I had a lot of babysitters when I was little. Much to their dismay and resulting in their eventual resignation, I couldn't really be entertained when mom and dad were gone.
In other words, I was naughty.
Once a babysitter warmed my sister and I some Cambell's Chicken Noodle Soup for dinner. Refusing to use a spoon, I drank my soup broth with a straw and twisted the noodles around a fork. Of course, I couldn't eat like that while sitting on a chair at the table, so I was spinning around the middle of the table on the lazy susan.
My sister grew annoyed by the horrendous slurping noise I accidentally made every time I sucked the soup through the straw.
I enjoyed annoying my sister only as much as she enjoyed annoying me.
She knew the best ways to annoy me.

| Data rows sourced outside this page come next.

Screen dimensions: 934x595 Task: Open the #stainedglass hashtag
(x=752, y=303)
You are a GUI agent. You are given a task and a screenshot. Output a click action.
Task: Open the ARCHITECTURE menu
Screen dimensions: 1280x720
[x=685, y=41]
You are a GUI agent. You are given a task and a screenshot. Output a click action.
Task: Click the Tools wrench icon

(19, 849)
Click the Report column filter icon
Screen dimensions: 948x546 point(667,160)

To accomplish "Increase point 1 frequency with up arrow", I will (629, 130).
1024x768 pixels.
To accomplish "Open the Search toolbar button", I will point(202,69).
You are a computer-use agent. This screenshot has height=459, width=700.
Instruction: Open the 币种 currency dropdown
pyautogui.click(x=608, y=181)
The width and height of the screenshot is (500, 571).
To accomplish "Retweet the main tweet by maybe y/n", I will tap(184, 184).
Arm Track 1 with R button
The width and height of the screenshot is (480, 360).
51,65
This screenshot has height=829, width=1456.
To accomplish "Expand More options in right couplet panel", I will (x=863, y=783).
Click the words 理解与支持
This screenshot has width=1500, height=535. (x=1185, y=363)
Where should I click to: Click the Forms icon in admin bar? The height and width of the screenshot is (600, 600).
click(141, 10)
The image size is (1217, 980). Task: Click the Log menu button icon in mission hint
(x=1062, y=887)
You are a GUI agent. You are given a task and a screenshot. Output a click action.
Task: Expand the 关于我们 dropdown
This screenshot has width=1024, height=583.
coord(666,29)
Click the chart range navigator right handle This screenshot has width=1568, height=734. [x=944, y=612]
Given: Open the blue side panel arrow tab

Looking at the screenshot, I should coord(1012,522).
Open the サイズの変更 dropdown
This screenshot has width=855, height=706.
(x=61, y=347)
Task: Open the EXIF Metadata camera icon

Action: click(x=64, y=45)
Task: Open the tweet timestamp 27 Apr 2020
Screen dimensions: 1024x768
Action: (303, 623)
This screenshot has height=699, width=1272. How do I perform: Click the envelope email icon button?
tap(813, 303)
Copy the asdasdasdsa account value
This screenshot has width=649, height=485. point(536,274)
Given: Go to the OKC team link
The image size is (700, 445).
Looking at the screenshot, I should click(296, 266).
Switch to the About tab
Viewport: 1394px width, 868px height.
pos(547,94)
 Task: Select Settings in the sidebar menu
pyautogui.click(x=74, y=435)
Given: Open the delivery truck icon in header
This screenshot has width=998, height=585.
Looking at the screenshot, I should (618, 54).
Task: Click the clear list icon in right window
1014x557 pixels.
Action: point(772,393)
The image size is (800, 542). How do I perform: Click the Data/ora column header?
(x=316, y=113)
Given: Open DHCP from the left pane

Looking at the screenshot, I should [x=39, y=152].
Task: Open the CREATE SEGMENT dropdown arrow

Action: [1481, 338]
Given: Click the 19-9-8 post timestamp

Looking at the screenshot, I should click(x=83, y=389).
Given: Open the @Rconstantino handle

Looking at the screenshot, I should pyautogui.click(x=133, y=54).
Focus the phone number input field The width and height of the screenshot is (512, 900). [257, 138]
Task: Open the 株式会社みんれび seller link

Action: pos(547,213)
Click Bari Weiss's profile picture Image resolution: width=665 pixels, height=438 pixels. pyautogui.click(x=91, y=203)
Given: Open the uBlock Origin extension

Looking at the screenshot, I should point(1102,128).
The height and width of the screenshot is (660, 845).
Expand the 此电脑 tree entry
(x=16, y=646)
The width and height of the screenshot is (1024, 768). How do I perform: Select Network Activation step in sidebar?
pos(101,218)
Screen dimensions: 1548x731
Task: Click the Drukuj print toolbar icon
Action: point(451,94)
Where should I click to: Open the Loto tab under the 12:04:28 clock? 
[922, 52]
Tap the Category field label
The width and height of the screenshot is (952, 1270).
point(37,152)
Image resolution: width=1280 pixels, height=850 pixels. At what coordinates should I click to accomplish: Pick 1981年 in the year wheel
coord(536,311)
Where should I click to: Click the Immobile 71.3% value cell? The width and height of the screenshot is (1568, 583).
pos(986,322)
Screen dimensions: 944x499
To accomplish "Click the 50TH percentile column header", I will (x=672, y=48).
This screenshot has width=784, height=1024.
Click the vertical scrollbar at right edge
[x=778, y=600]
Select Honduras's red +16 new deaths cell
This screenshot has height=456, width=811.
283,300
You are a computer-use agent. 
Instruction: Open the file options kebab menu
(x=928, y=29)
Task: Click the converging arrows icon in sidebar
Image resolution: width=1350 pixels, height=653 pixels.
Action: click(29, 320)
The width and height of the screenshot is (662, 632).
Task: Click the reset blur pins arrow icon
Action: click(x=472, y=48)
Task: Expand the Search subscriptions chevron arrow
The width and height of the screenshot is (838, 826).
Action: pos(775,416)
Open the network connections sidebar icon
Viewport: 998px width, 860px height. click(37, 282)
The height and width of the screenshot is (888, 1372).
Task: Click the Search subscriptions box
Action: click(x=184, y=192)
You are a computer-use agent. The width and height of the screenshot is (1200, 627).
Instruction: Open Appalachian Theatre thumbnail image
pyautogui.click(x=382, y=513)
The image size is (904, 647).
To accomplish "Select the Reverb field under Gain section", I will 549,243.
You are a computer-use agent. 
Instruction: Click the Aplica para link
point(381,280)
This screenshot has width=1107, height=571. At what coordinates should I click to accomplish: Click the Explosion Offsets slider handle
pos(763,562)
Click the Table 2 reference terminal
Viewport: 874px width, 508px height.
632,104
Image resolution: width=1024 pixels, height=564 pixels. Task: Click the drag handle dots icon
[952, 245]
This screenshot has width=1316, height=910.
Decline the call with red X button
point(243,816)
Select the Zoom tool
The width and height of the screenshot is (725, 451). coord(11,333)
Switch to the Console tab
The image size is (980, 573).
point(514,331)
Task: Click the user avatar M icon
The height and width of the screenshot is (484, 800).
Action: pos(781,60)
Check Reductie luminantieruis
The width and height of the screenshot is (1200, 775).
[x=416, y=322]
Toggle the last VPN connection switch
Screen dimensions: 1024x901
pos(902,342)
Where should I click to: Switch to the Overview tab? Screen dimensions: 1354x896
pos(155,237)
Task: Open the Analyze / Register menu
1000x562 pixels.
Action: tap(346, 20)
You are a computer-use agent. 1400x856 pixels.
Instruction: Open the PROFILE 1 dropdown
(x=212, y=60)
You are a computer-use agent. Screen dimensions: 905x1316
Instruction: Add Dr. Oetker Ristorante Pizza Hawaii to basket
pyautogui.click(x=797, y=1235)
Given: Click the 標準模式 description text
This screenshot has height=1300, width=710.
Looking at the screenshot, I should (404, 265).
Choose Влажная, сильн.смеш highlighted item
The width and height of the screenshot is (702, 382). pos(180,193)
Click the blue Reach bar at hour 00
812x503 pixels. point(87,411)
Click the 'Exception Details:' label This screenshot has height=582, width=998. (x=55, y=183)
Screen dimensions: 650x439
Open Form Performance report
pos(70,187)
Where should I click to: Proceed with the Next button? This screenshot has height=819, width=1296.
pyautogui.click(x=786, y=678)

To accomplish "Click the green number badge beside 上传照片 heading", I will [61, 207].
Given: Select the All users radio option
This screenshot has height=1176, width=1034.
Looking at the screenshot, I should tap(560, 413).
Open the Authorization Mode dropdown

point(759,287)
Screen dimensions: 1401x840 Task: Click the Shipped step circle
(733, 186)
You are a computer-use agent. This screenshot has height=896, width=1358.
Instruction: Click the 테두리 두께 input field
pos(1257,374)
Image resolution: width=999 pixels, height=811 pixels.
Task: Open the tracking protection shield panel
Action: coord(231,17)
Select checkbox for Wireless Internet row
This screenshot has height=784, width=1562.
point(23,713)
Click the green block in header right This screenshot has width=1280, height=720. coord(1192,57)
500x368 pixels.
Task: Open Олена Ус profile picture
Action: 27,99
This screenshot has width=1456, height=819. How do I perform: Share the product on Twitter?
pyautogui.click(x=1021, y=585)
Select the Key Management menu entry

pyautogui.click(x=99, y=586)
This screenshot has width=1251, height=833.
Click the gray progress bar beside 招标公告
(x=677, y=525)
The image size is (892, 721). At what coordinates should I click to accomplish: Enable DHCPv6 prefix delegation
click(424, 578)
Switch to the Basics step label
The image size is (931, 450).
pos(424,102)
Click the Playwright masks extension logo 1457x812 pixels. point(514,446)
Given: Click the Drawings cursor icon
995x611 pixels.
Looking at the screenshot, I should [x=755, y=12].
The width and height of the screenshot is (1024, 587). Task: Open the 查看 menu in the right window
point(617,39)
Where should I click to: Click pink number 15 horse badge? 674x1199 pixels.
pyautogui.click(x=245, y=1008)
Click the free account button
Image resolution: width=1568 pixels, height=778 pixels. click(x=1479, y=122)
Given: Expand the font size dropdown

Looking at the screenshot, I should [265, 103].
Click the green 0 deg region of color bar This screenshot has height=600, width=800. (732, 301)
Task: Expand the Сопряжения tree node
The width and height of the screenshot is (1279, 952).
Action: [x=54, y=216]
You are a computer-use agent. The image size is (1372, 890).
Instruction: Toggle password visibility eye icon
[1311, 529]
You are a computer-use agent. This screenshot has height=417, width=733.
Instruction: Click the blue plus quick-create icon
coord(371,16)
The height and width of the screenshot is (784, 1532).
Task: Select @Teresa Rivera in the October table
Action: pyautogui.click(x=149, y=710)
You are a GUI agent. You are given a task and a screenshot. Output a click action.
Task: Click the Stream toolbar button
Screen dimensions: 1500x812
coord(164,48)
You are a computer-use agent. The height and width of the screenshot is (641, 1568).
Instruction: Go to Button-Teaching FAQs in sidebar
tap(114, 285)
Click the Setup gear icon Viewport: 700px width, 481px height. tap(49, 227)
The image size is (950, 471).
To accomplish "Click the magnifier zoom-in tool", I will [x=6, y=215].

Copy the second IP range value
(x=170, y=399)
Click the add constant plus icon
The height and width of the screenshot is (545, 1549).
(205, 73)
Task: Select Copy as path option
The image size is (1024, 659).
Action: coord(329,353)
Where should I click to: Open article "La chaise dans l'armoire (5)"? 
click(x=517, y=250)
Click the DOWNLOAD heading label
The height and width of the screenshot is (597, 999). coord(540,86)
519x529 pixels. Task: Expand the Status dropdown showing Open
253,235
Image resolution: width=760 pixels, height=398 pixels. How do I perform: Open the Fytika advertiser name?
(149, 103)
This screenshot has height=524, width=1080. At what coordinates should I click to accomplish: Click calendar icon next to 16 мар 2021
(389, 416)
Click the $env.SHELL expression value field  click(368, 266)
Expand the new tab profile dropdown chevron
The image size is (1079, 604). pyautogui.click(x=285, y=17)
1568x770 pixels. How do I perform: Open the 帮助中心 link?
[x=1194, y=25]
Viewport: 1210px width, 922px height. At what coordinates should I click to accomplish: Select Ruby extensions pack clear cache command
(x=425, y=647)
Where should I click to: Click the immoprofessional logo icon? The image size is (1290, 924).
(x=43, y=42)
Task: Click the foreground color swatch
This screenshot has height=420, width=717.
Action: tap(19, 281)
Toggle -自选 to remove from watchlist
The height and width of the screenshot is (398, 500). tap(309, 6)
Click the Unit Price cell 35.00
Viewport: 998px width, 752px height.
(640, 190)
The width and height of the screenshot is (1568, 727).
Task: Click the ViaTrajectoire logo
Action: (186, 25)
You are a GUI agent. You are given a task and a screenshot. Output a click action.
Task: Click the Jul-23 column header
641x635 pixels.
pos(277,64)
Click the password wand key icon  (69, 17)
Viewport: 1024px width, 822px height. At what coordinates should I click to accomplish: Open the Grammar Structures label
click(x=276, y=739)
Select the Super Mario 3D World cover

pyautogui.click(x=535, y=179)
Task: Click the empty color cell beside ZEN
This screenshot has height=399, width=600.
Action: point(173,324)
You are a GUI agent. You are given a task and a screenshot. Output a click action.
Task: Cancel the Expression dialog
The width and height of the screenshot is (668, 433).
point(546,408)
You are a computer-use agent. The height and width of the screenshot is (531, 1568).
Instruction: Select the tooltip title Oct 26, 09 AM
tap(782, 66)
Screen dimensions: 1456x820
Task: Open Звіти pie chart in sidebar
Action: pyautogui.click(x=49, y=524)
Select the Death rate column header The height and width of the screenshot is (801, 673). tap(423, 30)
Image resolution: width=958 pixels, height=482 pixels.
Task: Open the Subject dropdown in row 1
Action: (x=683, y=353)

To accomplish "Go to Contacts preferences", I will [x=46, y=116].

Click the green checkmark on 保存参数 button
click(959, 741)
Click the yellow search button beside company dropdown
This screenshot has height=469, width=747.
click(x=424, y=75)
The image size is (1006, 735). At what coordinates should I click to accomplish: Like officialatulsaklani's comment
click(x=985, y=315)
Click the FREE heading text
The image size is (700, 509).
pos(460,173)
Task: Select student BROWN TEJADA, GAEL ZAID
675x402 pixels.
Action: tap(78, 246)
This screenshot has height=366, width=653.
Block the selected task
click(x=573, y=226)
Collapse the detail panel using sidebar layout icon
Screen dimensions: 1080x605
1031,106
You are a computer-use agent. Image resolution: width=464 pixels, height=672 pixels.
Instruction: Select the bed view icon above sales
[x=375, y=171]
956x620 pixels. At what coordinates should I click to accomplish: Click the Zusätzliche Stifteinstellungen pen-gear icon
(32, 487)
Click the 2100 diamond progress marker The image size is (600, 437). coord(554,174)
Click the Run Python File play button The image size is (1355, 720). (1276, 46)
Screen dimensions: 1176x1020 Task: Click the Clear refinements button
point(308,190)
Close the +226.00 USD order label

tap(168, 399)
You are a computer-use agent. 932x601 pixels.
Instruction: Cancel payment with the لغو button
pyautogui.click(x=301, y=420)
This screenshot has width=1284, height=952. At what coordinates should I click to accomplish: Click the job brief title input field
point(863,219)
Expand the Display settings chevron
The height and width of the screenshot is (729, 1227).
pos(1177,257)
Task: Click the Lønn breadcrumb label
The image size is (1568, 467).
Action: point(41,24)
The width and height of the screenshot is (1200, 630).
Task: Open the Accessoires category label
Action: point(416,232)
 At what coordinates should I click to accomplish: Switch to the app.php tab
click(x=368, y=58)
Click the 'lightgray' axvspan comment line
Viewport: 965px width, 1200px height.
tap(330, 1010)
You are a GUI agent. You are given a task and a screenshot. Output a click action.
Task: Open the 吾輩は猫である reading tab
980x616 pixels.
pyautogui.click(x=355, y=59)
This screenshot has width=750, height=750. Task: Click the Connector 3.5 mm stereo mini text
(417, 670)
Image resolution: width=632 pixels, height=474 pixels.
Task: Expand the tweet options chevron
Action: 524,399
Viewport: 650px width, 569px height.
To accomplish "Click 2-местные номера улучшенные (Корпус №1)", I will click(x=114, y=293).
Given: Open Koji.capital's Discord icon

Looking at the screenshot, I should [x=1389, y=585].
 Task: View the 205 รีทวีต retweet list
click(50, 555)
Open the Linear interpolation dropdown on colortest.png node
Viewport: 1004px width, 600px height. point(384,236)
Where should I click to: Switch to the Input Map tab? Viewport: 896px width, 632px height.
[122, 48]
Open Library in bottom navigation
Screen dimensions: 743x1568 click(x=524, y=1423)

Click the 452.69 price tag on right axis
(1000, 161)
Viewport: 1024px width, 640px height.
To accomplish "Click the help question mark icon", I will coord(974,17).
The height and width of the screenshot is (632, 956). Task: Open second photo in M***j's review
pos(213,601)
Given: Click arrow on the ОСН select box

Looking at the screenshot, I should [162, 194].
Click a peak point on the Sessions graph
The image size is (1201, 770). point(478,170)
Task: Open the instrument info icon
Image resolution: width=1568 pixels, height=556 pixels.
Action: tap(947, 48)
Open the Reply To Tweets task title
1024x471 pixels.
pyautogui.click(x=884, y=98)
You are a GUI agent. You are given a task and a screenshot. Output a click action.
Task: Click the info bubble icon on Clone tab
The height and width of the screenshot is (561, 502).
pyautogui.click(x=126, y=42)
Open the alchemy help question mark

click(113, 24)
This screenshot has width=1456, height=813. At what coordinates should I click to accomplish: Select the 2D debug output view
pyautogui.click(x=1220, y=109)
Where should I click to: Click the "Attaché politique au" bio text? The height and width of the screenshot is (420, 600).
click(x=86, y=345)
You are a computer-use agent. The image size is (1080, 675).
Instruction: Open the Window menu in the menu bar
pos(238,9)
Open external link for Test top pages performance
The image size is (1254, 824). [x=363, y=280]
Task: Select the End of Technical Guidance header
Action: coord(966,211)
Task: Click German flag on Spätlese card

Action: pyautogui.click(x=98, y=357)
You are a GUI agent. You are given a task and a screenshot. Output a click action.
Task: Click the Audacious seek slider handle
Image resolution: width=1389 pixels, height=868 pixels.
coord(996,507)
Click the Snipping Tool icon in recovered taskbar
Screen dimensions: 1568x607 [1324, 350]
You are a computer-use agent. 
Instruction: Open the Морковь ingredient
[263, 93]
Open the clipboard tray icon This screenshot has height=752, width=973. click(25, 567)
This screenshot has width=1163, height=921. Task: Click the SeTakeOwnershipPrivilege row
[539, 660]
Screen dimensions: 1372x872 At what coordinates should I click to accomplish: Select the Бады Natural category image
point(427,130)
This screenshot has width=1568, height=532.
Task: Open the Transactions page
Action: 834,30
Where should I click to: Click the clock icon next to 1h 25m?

She repeated -- over and over again in her little sing songy voice -- how mad mom would be when she found out about my terrible table manners. She agreed with everything the babysitter said. She exhibited perfect table manners to amplify how horrifying mine were. Everytime the babysitter turned away, she made the twisty, ugly sister faces we used to annoy the living daylights out of each other.
Eventually she ruined all my fun, so I did what anyone would do.
I threw my fork at her.
The second it left my fingers, I knew I made a Very Poor Choice.
With horrified fascination and a little secret awe at the precision of my aim, I watched that fork tumbling end over end across the table.
It struck her in the fold of her eyelid and stayed there.
So did I.
Her eyes were open as wide as they could be. Then she blinked and the fork fell on the floor.
It cracked me up in the worst way and the babysitter sent me to bed.
It was almost as funny as the time I shoved her off the shelf between the kitchen and living room and thought I might have killed her. She was monstrous good at playing dead.